The survey found that the single largest gap between these groups was due to whether organization-wide performance measures matched the organization’s strategy. In other words, the proper alignment between performance and strategy seems to make a big difference to organizational success. The second-largest gap between higher-performing and lower-performing organizations was due to whether organizations’ strategic plans were clear and well thought out. If we put these two major findings together, we see that higher-performing organizations are much more likely than their lower-performing counterparts to have clear, well-thought-out strategies that are matched up well with performance measures. This sounds a bit like Management 101, but it actually reveals two critical and related organizational characteristics that managers often lose sight of amid the hubbub of new business ideas: consistency and clarity.
And there’s something else here. Higher performers have well-conceived strategies. The great American poet Ralph Waldo Emerson wrote, “A foolish consistency is the hobgoblin of little minds, adored by little statesmen and philosophers and divines.” Higher-performing organizations make sure that their consistency isn’t “foolish,” which is why ensuring that a strategic plan is “well thought out” is so strongly associated with success. No company can perform well if poor leaders devise poorly conceived strategies, even when those strategies are consistently implemented.
The survey also found that—aside from the emphasis on measures and strategy—the best performers are much more likely to “use customer information as the most important factor for developing new products and services.” This item in the gap analysis not only emphasizes the importance of innovation, it highlights a larger trend made very clear by the survey: the tremendous emphasis that high performers place on their customers. Such organizations are considerably more likely than other companies to go above and beyond for their customers. They strive to be world-class in providing customer value, think hard about customers’ future and long-term needs, and consistently exceed customer expectations.
Below are some other characteristics of higher-performing organizations:
- Their leaders are clear, fair, and talent-oriented. They are more likely to promote the best people for the job, make sure performance expectations are clear, and convince employees that their behaviors affect the success of the organization.
- Their employees are more likely to think the organization is a good place to work. They also emphasize a readiness to meet new challenges and are committed to innovation.
- They are superior in terms of clarifying performance measures, training people to do their jobs, and enabling employees to work well together.

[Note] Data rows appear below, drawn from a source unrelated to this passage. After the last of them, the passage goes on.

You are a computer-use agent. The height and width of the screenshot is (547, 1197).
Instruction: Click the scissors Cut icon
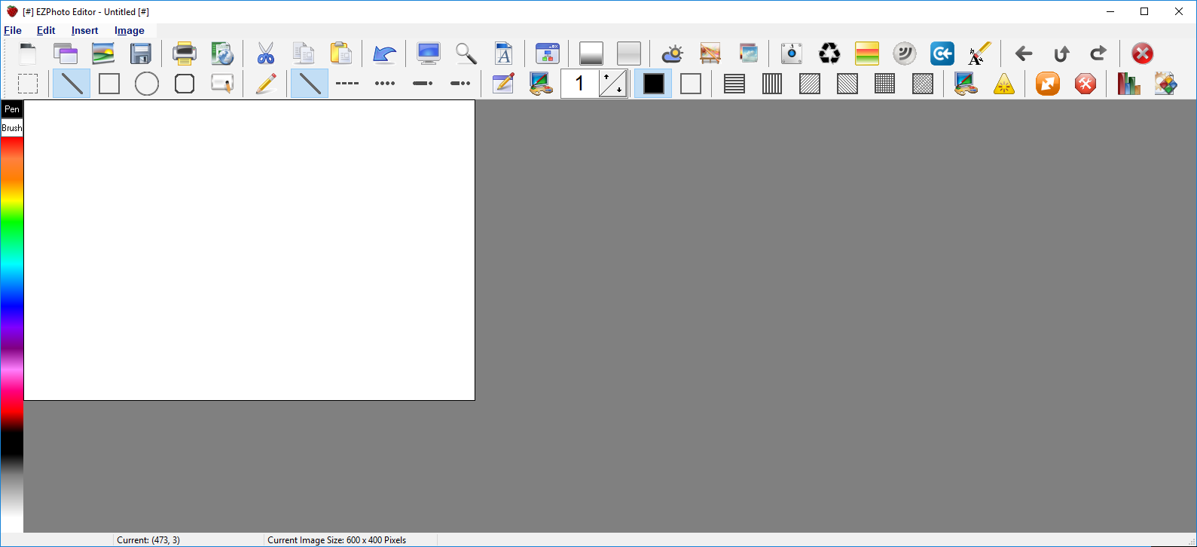pos(265,53)
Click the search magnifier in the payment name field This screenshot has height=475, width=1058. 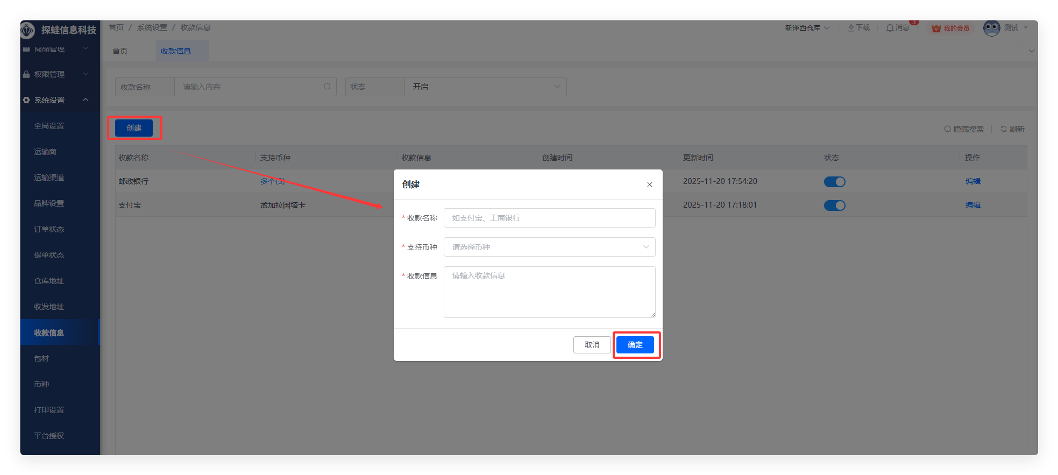327,87
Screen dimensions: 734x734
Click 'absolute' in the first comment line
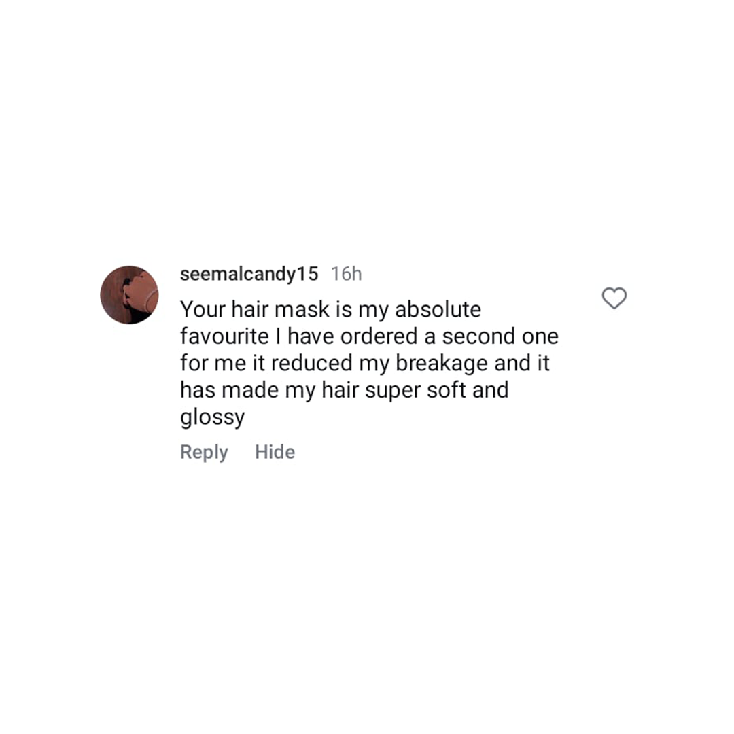tap(438, 309)
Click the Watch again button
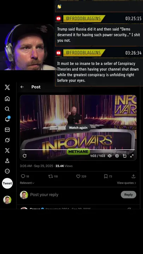The width and height of the screenshot is (143, 254). [78, 128]
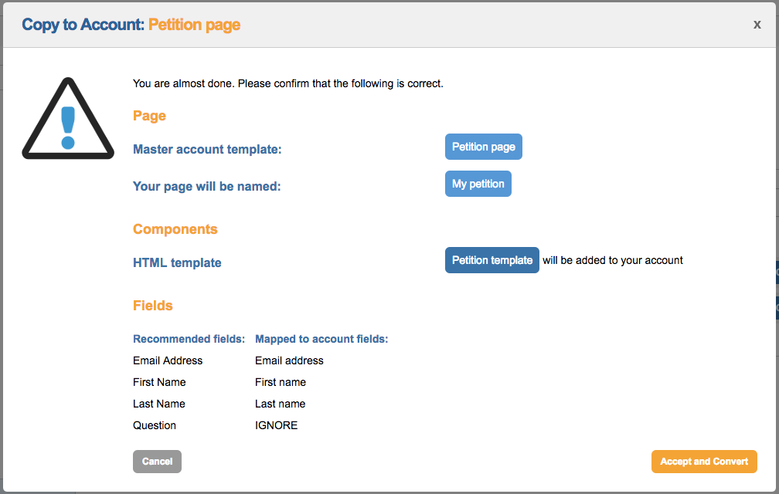Click the warning triangle icon

point(68,120)
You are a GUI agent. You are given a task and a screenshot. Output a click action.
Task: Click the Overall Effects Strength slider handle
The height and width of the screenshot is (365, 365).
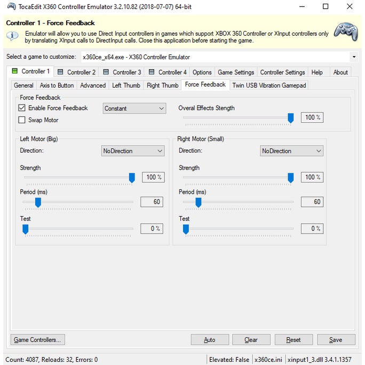[x=291, y=118]
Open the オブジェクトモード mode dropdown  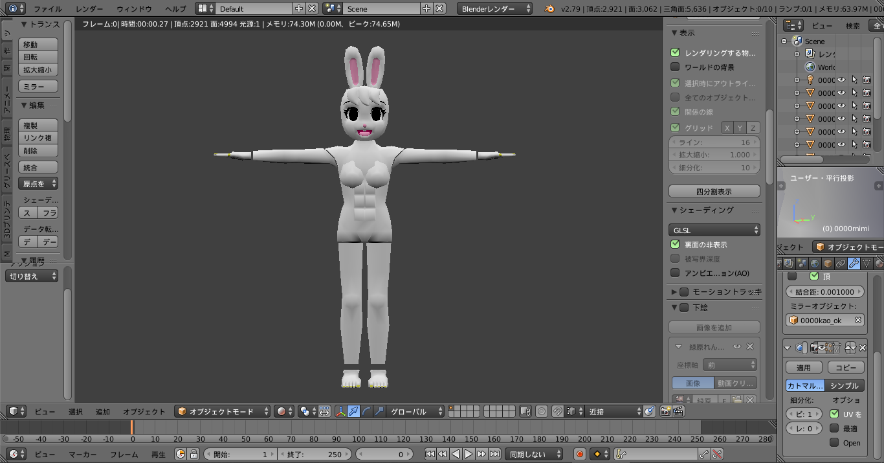point(223,411)
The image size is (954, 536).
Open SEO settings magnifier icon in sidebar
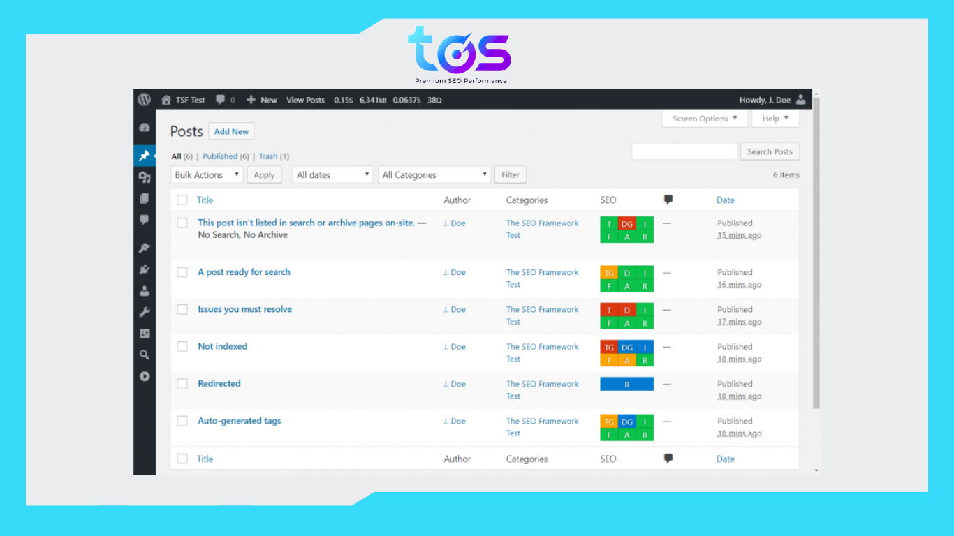pos(145,355)
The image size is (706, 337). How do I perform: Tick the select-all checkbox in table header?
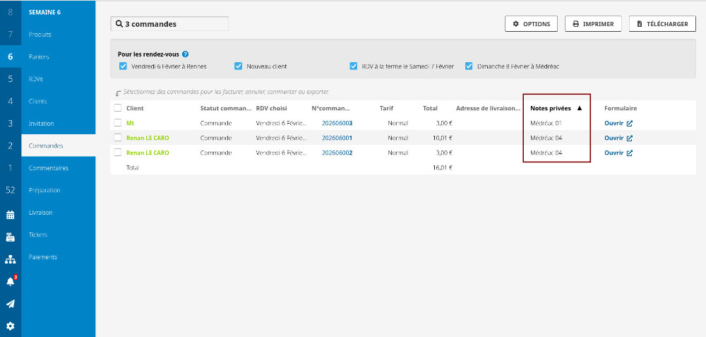point(118,108)
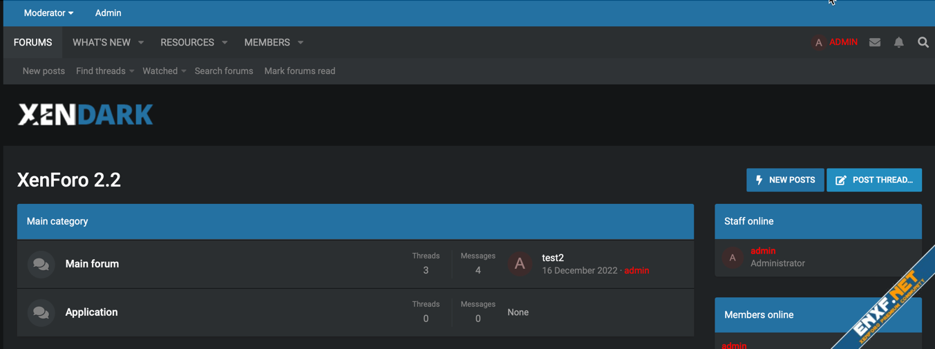
Task: Open the Find threads dropdown
Action: [105, 71]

- They are more likely to adhere to high ethical standards throughout the organization.
Yet, the survey also indicates that even high-performing organizations could improve in various areas, and there’s probably a lesson to be learned here. Like great athletes, even high-performing organizations must continuously strive to improve and “work on their game.” Without the passion for improvement, they are unlikely to remain high performers for long. After all, there’s no shortage of ambitious business leaders who are taking notes on their fellow high performers and working hard to ensure that their own companies eventually reach the top echelons of organizational excellence.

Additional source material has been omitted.